Perhaps that could be refuted by replicating the study and seeing whether the
same subgroups and tasks show up as significant, as a start. The court thought there was no “reason to
suspect that these risks are so large in the abstract that they prevent any use
of the subgroup concept, which is widely used in the interpretation of data in
the dietary supplement field.” Even if
that’s true, (a) what is the court doing deciding this on a motion to dismiss?
And (b) post hoc subgrouping is a very different animal. There’s a very good book about this, Richard
Harris’ Rigor Mortis, which I highly recommend to the interested.

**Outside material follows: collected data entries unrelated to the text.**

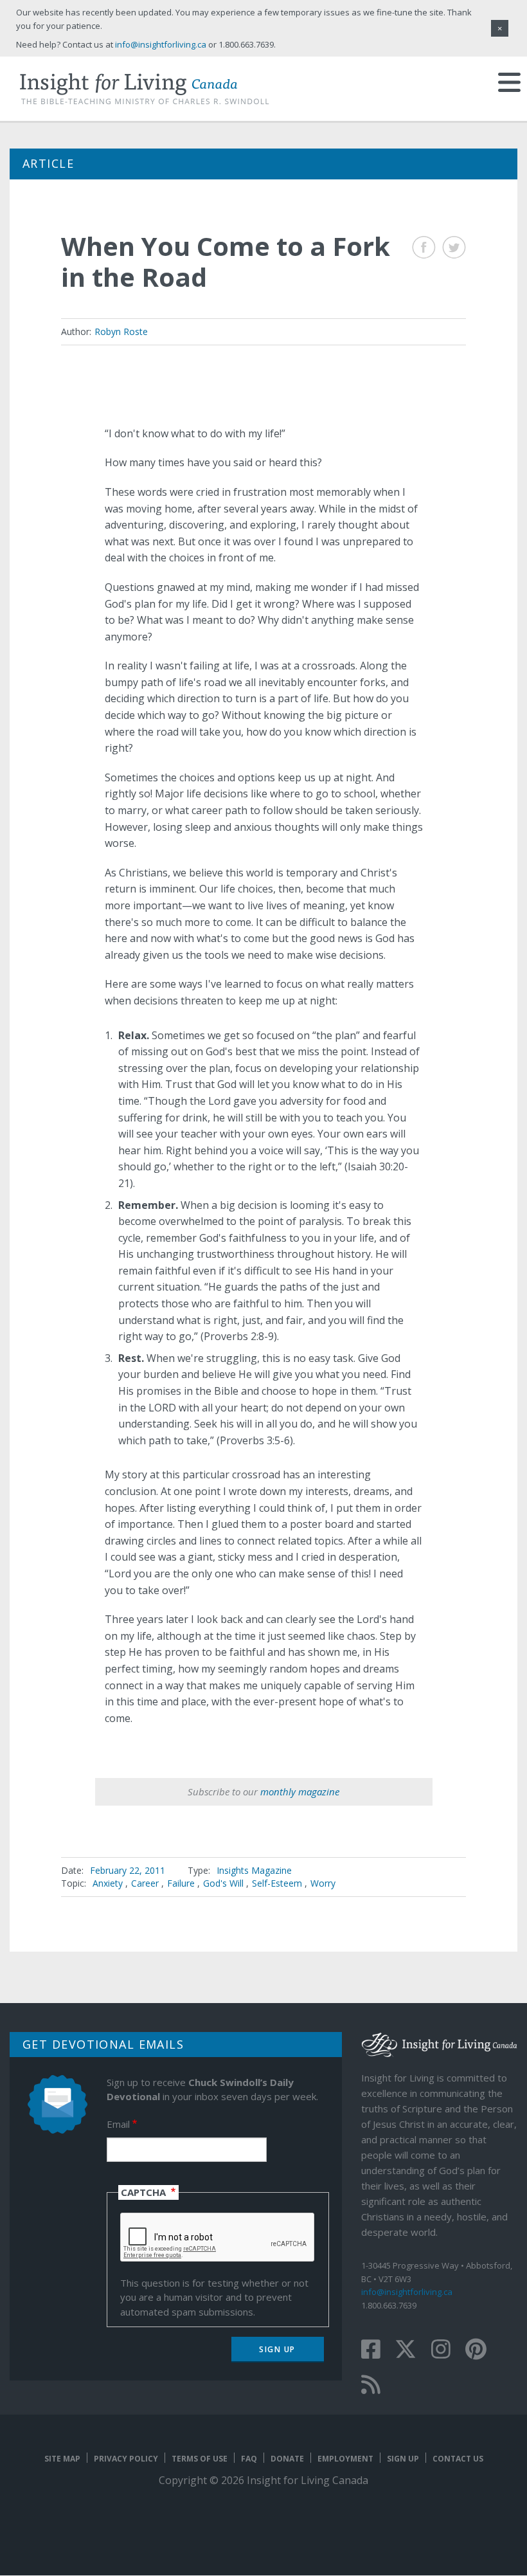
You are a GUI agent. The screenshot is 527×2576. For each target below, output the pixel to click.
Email (118, 2124)
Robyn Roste (121, 331)
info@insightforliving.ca (406, 2292)
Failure (181, 1883)
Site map (62, 2458)
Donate (287, 2458)
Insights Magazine (254, 1870)
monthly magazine (299, 1791)
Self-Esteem (277, 1883)
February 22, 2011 (127, 1870)
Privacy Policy (126, 2458)
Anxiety (108, 1883)
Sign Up (403, 2458)
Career (145, 1883)
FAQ (249, 2458)
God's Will (223, 1883)
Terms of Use (200, 2458)
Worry (322, 1883)
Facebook (424, 247)
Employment (345, 2458)
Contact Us (458, 2458)
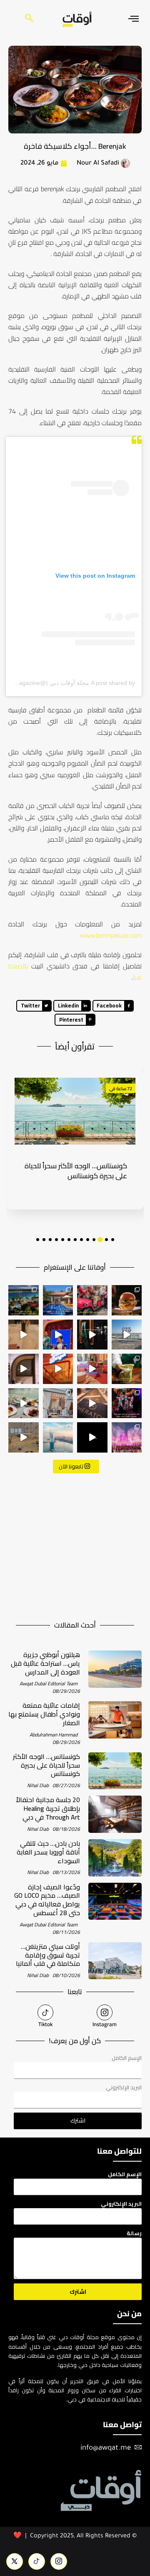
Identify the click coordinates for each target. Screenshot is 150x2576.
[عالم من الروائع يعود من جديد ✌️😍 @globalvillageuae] (127, 1437)
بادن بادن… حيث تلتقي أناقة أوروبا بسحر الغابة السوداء (48, 1852)
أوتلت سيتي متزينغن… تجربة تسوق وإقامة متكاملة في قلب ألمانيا (48, 1955)
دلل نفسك (119, 1088)
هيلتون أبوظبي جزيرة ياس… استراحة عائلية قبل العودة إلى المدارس (45, 1663)
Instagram (104, 2024)
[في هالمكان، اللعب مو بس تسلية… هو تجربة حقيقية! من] (23, 1437)
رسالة (134, 2233)
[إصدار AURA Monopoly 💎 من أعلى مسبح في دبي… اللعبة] (92, 1437)
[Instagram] (104, 2012)
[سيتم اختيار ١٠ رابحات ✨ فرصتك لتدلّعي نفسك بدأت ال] (23, 1369)
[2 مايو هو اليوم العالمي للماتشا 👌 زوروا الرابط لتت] (127, 1369)
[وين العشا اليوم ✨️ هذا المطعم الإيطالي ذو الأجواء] (23, 1335)
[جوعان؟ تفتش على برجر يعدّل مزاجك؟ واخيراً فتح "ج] (58, 1369)
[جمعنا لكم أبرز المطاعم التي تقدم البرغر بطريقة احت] (127, 1300)
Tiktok (45, 2024)
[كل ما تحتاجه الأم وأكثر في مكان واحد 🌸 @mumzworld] (92, 1300)
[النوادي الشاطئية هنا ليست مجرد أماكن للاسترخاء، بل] (58, 1403)
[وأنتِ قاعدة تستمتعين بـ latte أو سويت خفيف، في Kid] (92, 1369)
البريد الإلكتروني (124, 2087)
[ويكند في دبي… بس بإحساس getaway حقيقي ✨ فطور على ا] (23, 1403)
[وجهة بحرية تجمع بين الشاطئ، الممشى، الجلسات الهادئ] (23, 1300)
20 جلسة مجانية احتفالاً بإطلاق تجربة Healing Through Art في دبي (75, 1177)
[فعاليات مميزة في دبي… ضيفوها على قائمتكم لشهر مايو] (127, 1403)
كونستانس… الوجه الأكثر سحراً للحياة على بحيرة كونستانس (46, 1765)
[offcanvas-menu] (133, 19)
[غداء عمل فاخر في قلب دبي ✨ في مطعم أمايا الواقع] (92, 1335)
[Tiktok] (45, 2012)
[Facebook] (58, 2561)
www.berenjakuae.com (111, 935)
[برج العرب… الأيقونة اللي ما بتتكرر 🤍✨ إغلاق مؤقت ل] (58, 1437)
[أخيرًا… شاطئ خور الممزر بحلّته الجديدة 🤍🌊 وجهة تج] (127, 1335)
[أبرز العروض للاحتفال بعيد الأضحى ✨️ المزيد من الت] (58, 1300)
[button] (112, 1239)
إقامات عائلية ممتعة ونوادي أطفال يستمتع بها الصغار (44, 1714)
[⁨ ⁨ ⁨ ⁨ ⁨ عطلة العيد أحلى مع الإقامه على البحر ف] (92, 1403)
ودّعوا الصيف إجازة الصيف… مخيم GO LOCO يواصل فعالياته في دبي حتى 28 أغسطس (47, 1900)
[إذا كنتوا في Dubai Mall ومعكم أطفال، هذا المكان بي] (58, 1335)
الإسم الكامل (127, 2058)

Still, “[a]ll
that is shown by the complaint is that there are possibilities that the study’s
results do not support its conclusion,” which isn’t enough for plausibility.
The court dismissed the coordinate state law claims to be
renewed (I hope) in state court, if not on appeal.
4 comments:
Great post. I think the prob runs deeper than judges needing statistical training, because there are so many ways to monkey with trial data and its presentation, and post-hoc subgroup analysis is just one of them. I learn about new ones all the time from my med school colleagues. Fundamentally, I think this implies that you need some kind of deference to agencies where they are addressing these kinds of sophisticated questions that demand serious scientific knowledge...
Ugh, infuriating!
But what about the many cases with no agency involvement and the key questions are statistical in nature?
Same judge as in Steinberg v. Columbia Pictures.